Problem to solve
Once you reach the line that holds "This screenshot has height=1456, width=819." in the listing below, output it and every line after it through the line that holds "You are a computer-use agent. Screen dimensions: 1199x937", word for word.

** Information provided follows **

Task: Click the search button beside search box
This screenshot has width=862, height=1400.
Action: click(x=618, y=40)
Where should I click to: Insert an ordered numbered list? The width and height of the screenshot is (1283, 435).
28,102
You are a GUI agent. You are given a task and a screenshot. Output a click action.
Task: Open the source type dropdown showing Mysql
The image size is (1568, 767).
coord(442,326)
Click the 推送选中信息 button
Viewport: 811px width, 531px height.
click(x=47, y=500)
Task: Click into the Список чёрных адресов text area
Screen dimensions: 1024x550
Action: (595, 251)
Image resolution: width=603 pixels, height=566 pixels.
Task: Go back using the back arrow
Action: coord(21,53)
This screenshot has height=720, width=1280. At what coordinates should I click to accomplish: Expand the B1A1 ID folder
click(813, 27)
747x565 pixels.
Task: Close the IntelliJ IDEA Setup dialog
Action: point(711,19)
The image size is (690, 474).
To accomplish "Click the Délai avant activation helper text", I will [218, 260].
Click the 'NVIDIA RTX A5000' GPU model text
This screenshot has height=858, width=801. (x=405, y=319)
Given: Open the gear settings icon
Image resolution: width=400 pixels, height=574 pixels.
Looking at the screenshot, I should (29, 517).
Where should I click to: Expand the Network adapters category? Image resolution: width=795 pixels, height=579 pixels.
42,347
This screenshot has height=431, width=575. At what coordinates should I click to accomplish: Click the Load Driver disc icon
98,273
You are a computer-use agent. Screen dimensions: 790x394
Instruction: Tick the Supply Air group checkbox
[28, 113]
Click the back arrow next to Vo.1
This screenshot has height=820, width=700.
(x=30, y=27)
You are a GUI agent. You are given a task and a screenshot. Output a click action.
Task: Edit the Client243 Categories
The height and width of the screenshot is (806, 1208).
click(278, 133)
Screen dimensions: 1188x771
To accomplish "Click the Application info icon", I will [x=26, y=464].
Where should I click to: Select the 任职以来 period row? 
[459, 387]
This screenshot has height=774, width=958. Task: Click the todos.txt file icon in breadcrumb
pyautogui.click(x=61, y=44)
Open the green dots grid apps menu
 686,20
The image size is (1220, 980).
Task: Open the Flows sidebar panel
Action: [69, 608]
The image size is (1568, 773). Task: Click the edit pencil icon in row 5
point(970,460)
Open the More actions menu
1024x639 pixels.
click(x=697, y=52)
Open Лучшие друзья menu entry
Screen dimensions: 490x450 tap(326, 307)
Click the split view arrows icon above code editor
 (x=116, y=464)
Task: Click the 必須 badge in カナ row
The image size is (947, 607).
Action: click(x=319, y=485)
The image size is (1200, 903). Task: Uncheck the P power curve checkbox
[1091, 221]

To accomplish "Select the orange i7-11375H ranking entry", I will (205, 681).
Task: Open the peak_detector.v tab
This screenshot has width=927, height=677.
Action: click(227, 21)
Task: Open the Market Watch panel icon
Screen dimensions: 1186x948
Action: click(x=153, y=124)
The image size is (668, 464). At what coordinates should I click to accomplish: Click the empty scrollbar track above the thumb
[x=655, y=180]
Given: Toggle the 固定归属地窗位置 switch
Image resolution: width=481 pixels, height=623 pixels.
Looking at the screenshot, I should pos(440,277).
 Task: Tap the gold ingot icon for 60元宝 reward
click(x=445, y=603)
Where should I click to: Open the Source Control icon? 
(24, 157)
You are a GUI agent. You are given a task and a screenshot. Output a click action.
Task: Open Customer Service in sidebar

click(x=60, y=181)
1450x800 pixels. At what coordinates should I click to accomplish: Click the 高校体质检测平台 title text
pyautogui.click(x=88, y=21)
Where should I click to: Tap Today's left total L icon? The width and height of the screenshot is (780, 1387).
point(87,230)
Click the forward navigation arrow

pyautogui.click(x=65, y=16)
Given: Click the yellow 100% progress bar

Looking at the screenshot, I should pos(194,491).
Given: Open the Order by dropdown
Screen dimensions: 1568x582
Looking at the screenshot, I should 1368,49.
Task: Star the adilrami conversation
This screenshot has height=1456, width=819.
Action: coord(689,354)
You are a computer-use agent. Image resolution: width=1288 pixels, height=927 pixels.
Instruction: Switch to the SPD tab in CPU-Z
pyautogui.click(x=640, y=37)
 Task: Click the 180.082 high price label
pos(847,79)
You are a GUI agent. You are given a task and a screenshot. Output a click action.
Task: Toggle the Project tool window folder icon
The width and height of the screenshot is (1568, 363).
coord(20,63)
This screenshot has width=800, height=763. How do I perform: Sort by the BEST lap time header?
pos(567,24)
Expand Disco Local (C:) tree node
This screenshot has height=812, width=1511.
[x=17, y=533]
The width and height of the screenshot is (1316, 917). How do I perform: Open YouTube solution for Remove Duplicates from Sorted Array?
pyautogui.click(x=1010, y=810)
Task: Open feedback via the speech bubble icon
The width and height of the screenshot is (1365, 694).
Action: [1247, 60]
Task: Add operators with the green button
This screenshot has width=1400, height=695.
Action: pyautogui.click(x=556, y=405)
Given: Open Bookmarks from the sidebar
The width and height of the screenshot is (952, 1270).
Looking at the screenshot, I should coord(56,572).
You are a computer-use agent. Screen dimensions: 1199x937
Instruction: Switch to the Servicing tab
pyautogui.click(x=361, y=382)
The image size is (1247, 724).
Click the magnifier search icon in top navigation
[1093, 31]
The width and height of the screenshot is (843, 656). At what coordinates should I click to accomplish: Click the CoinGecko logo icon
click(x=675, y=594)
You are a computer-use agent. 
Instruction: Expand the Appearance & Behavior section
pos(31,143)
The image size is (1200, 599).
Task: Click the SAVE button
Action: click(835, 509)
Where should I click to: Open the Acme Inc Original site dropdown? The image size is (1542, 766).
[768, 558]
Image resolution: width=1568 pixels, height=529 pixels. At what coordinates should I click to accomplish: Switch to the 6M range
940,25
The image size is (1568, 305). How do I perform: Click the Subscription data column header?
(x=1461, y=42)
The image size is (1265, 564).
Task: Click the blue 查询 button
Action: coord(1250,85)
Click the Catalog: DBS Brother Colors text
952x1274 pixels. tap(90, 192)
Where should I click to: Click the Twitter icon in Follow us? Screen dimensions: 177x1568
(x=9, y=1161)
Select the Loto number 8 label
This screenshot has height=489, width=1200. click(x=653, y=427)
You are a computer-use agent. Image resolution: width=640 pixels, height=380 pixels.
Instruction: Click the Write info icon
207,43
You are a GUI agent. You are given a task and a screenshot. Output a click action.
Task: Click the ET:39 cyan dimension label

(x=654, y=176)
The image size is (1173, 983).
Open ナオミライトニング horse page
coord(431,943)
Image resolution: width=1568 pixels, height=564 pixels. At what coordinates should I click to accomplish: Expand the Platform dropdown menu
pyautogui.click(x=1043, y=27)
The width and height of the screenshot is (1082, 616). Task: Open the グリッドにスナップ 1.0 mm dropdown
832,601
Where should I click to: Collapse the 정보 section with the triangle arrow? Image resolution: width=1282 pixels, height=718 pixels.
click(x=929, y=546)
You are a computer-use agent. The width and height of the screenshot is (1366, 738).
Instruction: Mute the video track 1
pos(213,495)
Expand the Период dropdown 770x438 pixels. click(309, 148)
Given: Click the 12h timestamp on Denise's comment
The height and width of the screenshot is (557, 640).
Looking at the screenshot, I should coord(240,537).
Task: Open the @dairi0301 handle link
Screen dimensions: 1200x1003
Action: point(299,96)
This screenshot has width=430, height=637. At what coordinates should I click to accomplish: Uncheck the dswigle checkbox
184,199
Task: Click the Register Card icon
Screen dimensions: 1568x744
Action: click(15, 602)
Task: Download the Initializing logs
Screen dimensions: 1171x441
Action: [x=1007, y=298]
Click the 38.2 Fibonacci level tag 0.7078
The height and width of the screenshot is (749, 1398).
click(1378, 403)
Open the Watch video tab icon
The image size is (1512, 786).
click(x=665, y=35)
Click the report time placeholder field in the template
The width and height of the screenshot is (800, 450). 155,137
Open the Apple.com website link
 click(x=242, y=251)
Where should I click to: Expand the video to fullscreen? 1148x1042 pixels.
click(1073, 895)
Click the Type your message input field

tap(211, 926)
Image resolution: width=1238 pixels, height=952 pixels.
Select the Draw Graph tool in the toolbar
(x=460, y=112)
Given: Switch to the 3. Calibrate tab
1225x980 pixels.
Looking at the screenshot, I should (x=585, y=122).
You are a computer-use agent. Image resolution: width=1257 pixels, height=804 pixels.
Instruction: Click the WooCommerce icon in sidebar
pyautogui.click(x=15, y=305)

** End of Information provided **

Task solution
This screenshot has height=1456, width=819.
Action: coord(689,354)
You are a computer-use agent. Image resolution: width=1288 pixels, height=927 pixels.
Instruction: Switch to the SPD tab in CPU-Z
pyautogui.click(x=640, y=37)
 Task: Click the 180.082 high price label
pos(847,79)
You are a GUI agent. You are given a task and a screenshot. Output a click action.
Task: Toggle the Project tool window folder icon
The width and height of the screenshot is (1568, 363).
coord(20,63)
This screenshot has width=800, height=763. How do I perform: Sort by the BEST lap time header?
pos(567,24)
Expand Disco Local (C:) tree node
This screenshot has height=812, width=1511.
[x=17, y=533]
The width and height of the screenshot is (1316, 917). How do I perform: Open YouTube solution for Remove Duplicates from Sorted Array?
pyautogui.click(x=1010, y=810)
Task: Open feedback via the speech bubble icon
The width and height of the screenshot is (1365, 694).
Action: [1247, 60]
Task: Add operators with the green button
This screenshot has width=1400, height=695.
Action: pyautogui.click(x=556, y=405)
Given: Open Bookmarks from the sidebar
The width and height of the screenshot is (952, 1270).
Looking at the screenshot, I should coord(56,572).
You are a computer-use agent. Screen dimensions: 1199x937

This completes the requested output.